Reproduce the forum thread below about Microsoft Paint in full, with no changes.

**Text excerpt**
•••

Why? Because of my quote in post #9: "Microsoft Paint does not include any native filters for JPEG or GIF files. Office installs filters for JPEG and GIF files."

Paint > Help > About > V5.0 build 2195


----------



## hewee (Oct 26, 2001)

Jim,

Did you get my PM to you about Paint?

I moved the "MS Paint95 Upgrade" folder to my 98 PC and it works just find. I think it works as a stand alone program and you could run it from a zip, CD or floppy.


----------



## pyritechips (Jun 3, 2002)

I just sent you a PM Hewee.


----------



## pyritechips (Jun 3, 2002)

Sorry Hewee, that didn't work either!


----------



## hewee (Oct 26, 2001)

What it di not work for you. 
Sorry to here that. 

Want OS do you have?

•••

**Information shown**

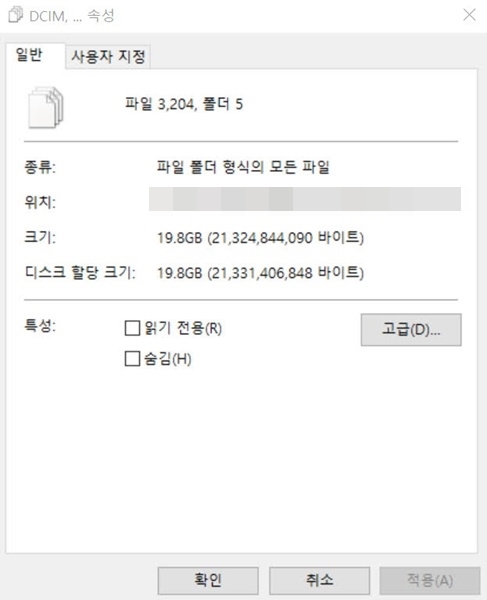Close the DCIM properties dialog
The width and height of the screenshot is (487, 600).
coord(469,15)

•••

**Task response**
Why? Because of my quote in post #9: "Microsoft Paint does not include any native filters for JPEG or GIF files. Office installs filters for JPEG and GIF files."

Paint > Help > About > V5.0 build 2195


----------



## hewee (Oct 26, 2001)

Jim,

Did you get my PM to you about Paint?

I moved the "MS Paint95 Upgrade" folder to my 98 PC and it works just find. I think it works as a stand alone program and you could run it from a zip, CD or floppy.


----------



## pyritechips (Jun 3, 2002)

I just sent you a PM Hewee.


----------



## pyritechips (Jun 3, 2002)

Sorry Hewee, that didn't work either!


----------



## hewee (Oct 26, 2001)

What it di not work for you. 
Sorry to here that. 

Want OS do you have?